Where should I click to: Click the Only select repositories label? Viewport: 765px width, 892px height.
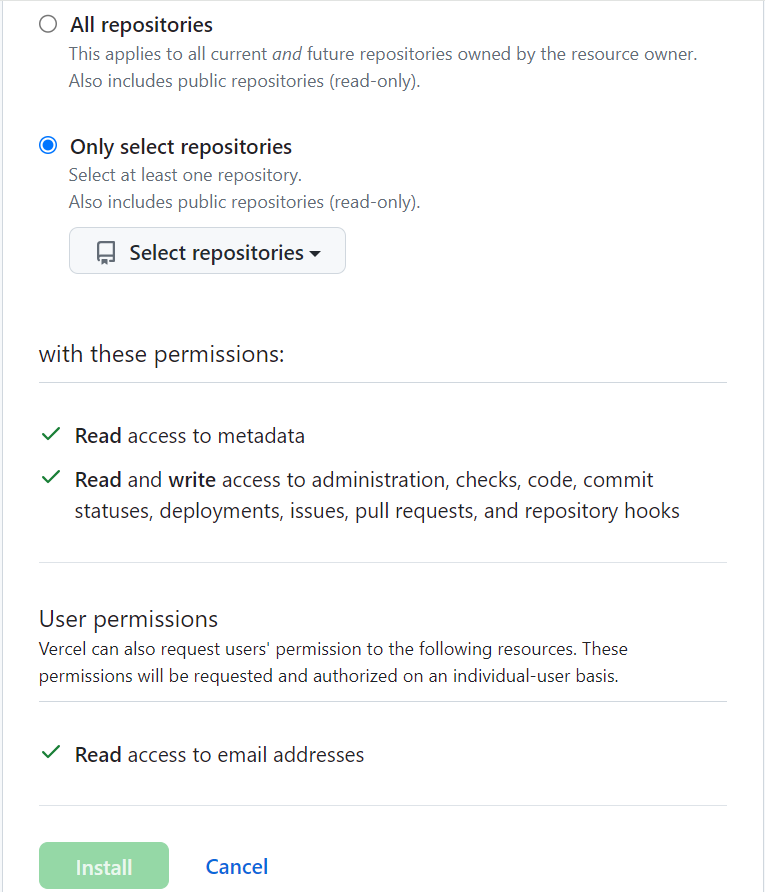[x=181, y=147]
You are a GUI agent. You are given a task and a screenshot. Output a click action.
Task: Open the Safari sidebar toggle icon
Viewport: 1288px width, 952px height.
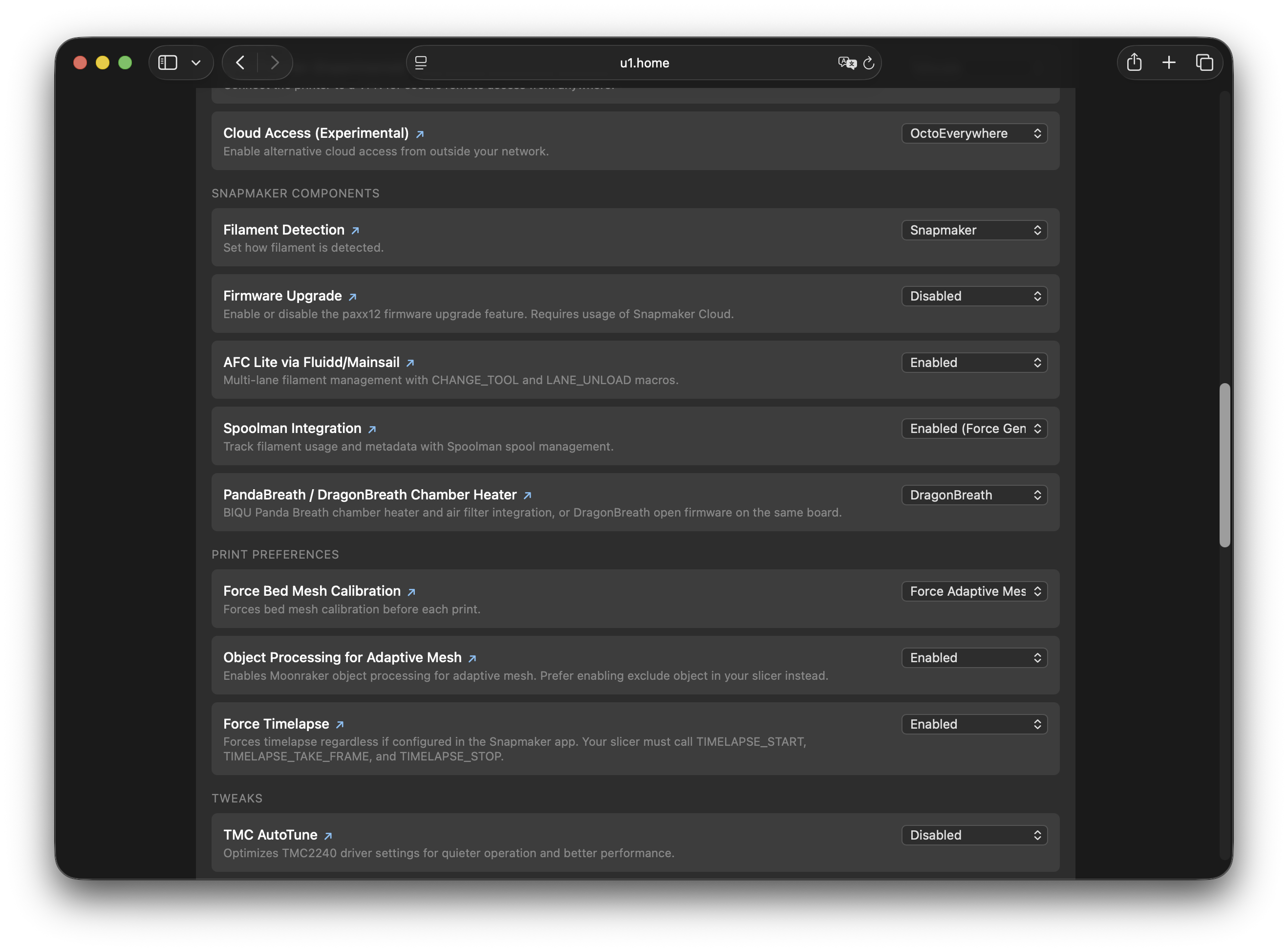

┄┄┄┄┄┄┄┄┄┄

--- AIM OF THE TASK ---
Write out each line of the listing above as one string in a JSON list, skipping blank lines and leaving out the pictures.

--- COMPLETE ANSWER ---
[
  "Where should I click to: Click the Only select repositories label? Viewport: 765px width, 892px height.",
  "[x=181, y=147]",
  "You are a GUI agent. You are given a task and a screenshot. Output a click action.",
  "Task: Open the Safari sidebar toggle icon",
  "Viewport: 1288px width, 952px height."
]